(What you are asked to do): Restating the records exactly is the whole task.

[Saved entries]
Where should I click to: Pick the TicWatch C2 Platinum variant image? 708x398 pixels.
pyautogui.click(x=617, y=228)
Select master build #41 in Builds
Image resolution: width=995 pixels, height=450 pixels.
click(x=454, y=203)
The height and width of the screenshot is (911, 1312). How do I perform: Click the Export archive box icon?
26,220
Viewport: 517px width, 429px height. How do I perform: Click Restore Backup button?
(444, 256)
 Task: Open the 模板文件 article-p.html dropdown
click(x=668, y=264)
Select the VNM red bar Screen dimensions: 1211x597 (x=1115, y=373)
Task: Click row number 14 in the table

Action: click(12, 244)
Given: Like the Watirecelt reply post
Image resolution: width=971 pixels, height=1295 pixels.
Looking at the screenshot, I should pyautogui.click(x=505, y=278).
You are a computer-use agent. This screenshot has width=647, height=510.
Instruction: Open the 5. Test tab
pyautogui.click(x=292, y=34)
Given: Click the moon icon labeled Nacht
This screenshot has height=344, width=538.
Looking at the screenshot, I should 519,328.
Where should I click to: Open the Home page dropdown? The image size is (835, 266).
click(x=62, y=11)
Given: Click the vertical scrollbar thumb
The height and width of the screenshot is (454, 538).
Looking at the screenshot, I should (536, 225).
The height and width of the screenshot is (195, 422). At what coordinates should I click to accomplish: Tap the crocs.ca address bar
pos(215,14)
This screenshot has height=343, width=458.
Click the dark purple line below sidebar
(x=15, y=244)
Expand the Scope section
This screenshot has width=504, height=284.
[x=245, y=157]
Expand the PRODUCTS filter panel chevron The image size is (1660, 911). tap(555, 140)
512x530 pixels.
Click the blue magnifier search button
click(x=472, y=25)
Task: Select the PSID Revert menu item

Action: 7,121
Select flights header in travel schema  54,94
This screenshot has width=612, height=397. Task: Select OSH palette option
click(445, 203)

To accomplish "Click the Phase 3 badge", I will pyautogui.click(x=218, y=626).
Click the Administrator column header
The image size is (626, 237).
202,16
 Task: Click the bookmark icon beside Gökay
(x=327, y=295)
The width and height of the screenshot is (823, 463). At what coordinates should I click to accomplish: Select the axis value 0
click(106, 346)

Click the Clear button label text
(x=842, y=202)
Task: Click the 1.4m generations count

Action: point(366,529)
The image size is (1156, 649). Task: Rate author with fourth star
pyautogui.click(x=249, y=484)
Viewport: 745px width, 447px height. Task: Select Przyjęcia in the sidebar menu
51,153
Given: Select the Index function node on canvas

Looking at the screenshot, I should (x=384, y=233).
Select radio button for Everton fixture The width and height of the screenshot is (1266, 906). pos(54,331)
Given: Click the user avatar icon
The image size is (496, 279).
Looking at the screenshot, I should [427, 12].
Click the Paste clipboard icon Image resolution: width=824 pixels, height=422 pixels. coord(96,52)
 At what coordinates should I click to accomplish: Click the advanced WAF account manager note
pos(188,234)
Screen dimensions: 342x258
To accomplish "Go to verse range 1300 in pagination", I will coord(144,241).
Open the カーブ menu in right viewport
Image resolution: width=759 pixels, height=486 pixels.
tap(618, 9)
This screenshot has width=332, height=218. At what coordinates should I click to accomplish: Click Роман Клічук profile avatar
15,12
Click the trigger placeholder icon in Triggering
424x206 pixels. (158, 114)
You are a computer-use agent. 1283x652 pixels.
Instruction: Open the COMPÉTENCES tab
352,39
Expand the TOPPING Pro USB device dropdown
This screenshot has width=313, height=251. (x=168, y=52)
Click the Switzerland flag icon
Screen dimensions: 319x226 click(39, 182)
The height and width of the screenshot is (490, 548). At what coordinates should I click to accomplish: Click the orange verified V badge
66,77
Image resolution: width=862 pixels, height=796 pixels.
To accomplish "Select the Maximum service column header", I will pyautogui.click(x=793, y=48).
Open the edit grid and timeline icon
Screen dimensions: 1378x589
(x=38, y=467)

(Completed exercise):
Where should I click to: Pick the TicWatch C2 Platinum variant image? 708x398 pixels.
pyautogui.click(x=617, y=228)
Select master build #41 in Builds
Image resolution: width=995 pixels, height=450 pixels.
click(x=454, y=203)
The height and width of the screenshot is (911, 1312). How do I perform: Click the Export archive box icon?
26,220
Viewport: 517px width, 429px height. How do I perform: Click Restore Backup button?
(444, 256)
 Task: Open the 模板文件 article-p.html dropdown
click(x=668, y=264)
Select the VNM red bar Screen dimensions: 1211x597 (x=1115, y=373)
Task: Click row number 14 in the table

Action: click(12, 244)
Given: Like the Watirecelt reply post
Image resolution: width=971 pixels, height=1295 pixels.
Looking at the screenshot, I should pyautogui.click(x=505, y=278).
You are a computer-use agent. This screenshot has width=647, height=510.
Instruction: Open the 5. Test tab
pyautogui.click(x=292, y=34)
Given: Click the moon icon labeled Nacht
This screenshot has height=344, width=538.
Looking at the screenshot, I should 519,328.
Where should I click to: Open the Home page dropdown? The image size is (835, 266).
click(x=62, y=11)
Given: Click the vertical scrollbar thumb
The height and width of the screenshot is (454, 538).
Looking at the screenshot, I should (536, 225).
The height and width of the screenshot is (195, 422). At what coordinates should I click to accomplish: Tap the crocs.ca address bar
pos(215,14)
This screenshot has height=343, width=458.
Click the dark purple line below sidebar
(x=15, y=244)
Expand the Scope section
This screenshot has width=504, height=284.
[x=245, y=157]
Expand the PRODUCTS filter panel chevron The image size is (1660, 911). tap(555, 140)
512x530 pixels.
Click the blue magnifier search button
click(x=472, y=25)
Task: Select the PSID Revert menu item

Action: 7,121
Select flights header in travel schema  54,94
This screenshot has width=612, height=397. Task: Select OSH palette option
click(445, 203)

To accomplish "Click the Phase 3 badge", I will pyautogui.click(x=218, y=626).
Click the Administrator column header
The image size is (626, 237).
202,16
 Task: Click the bookmark icon beside Gökay
(x=327, y=295)
The width and height of the screenshot is (823, 463). At what coordinates should I click to accomplish: Select the axis value 0
click(106, 346)

Click the Clear button label text
(x=842, y=202)
Task: Click the 1.4m generations count

Action: point(366,529)
The image size is (1156, 649). Task: Rate author with fourth star
pyautogui.click(x=249, y=484)
Viewport: 745px width, 447px height. Task: Select Przyjęcia in the sidebar menu
51,153
Given: Select the Index function node on canvas

Looking at the screenshot, I should (x=384, y=233).
Select radio button for Everton fixture The width and height of the screenshot is (1266, 906). pos(54,331)
Given: Click the user avatar icon
The image size is (496, 279).
Looking at the screenshot, I should [427, 12].
Click the Paste clipboard icon Image resolution: width=824 pixels, height=422 pixels. coord(96,52)
 At what coordinates should I click to accomplish: Click the advanced WAF account manager note
pos(188,234)
Screen dimensions: 342x258
To accomplish "Go to verse range 1300 in pagination", I will coord(144,241).
Open the カーブ menu in right viewport
Image resolution: width=759 pixels, height=486 pixels.
tap(618, 9)
This screenshot has width=332, height=218. At what coordinates should I click to accomplish: Click Роман Клічук profile avatar
15,12
Click the trigger placeholder icon in Triggering
424x206 pixels. (158, 114)
You are a computer-use agent. 1283x652 pixels.
Instruction: Open the COMPÉTENCES tab
352,39
Expand the TOPPING Pro USB device dropdown
This screenshot has width=313, height=251. (x=168, y=52)
Click the Switzerland flag icon
Screen dimensions: 319x226 click(39, 182)
The height and width of the screenshot is (490, 548). At what coordinates should I click to accomplish: Click the orange verified V badge
66,77
Image resolution: width=862 pixels, height=796 pixels.
To accomplish "Select the Maximum service column header", I will pyautogui.click(x=793, y=48).
Open the edit grid and timeline icon
Screen dimensions: 1378x589
(x=38, y=467)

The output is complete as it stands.